Aim of the task:
Copy verbatim the span of lines beginning at the line that contains "Where should I" and ending with the final line of the data. Exclude pictures from the copy.

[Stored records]
-- Opening Marker --

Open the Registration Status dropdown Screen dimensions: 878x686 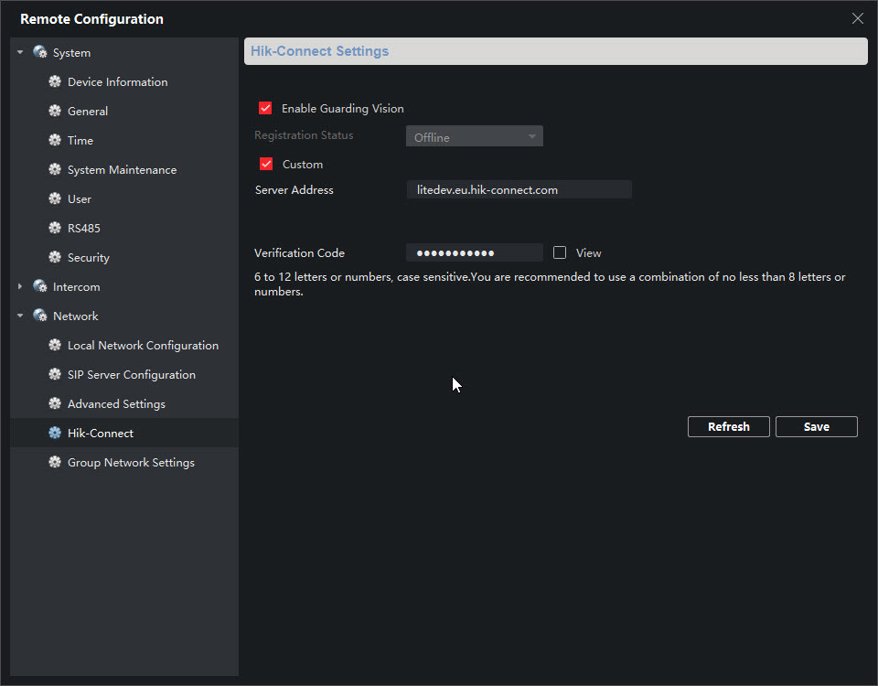pos(474,137)
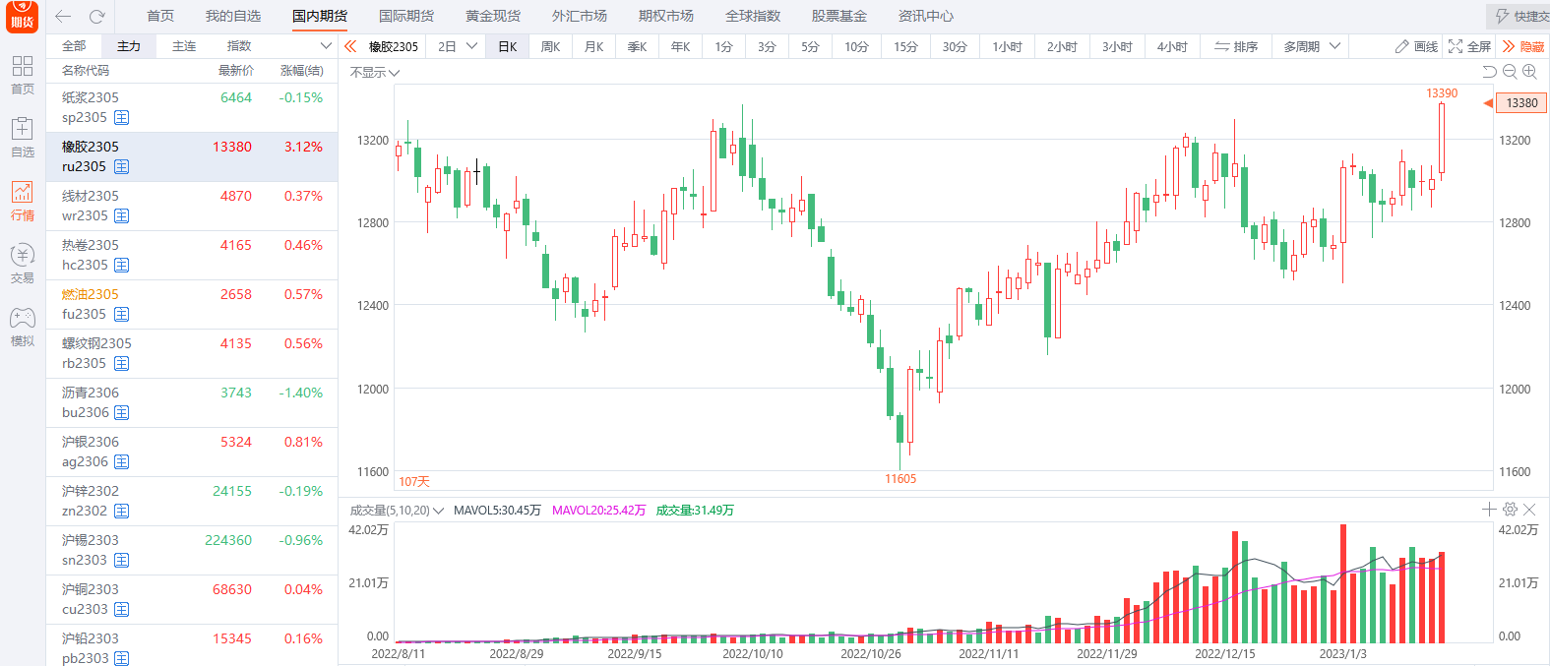
Task: Toggle the 全屏 fullscreen mode
Action: pyautogui.click(x=1469, y=46)
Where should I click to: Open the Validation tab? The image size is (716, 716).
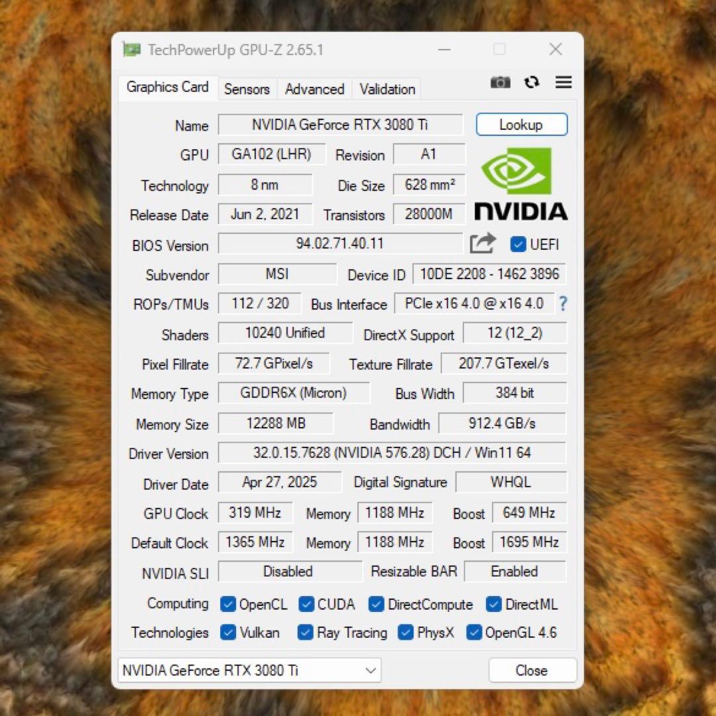tap(387, 89)
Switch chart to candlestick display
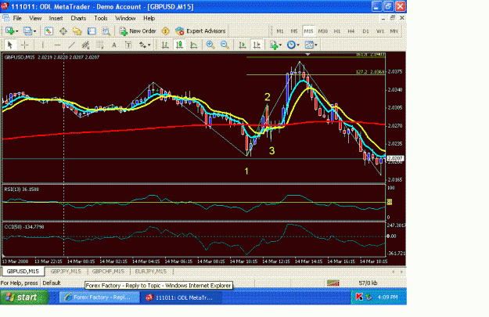 pos(179,45)
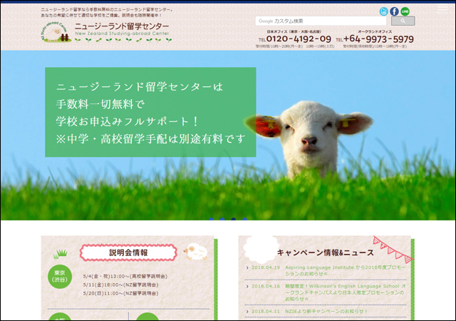Click the 説明会情報 section heading

point(129,253)
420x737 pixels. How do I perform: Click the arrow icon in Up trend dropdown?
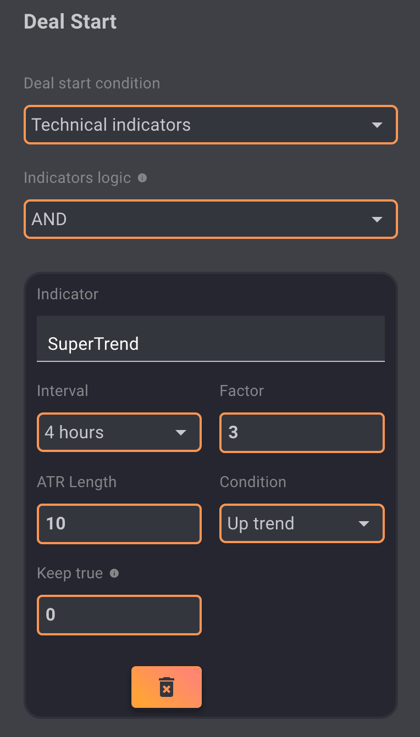coord(364,524)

-- Closing Marker --

Output for this task:
Where should I click to: Open the Validation tab? The image size is (716, 716).
tap(387, 89)
Switch chart to candlestick display
 pos(179,45)
Click the 説明会情報 section heading

point(129,253)
420x737 pixels. How do I perform: Click the arrow icon in Up trend dropdown?
coord(364,524)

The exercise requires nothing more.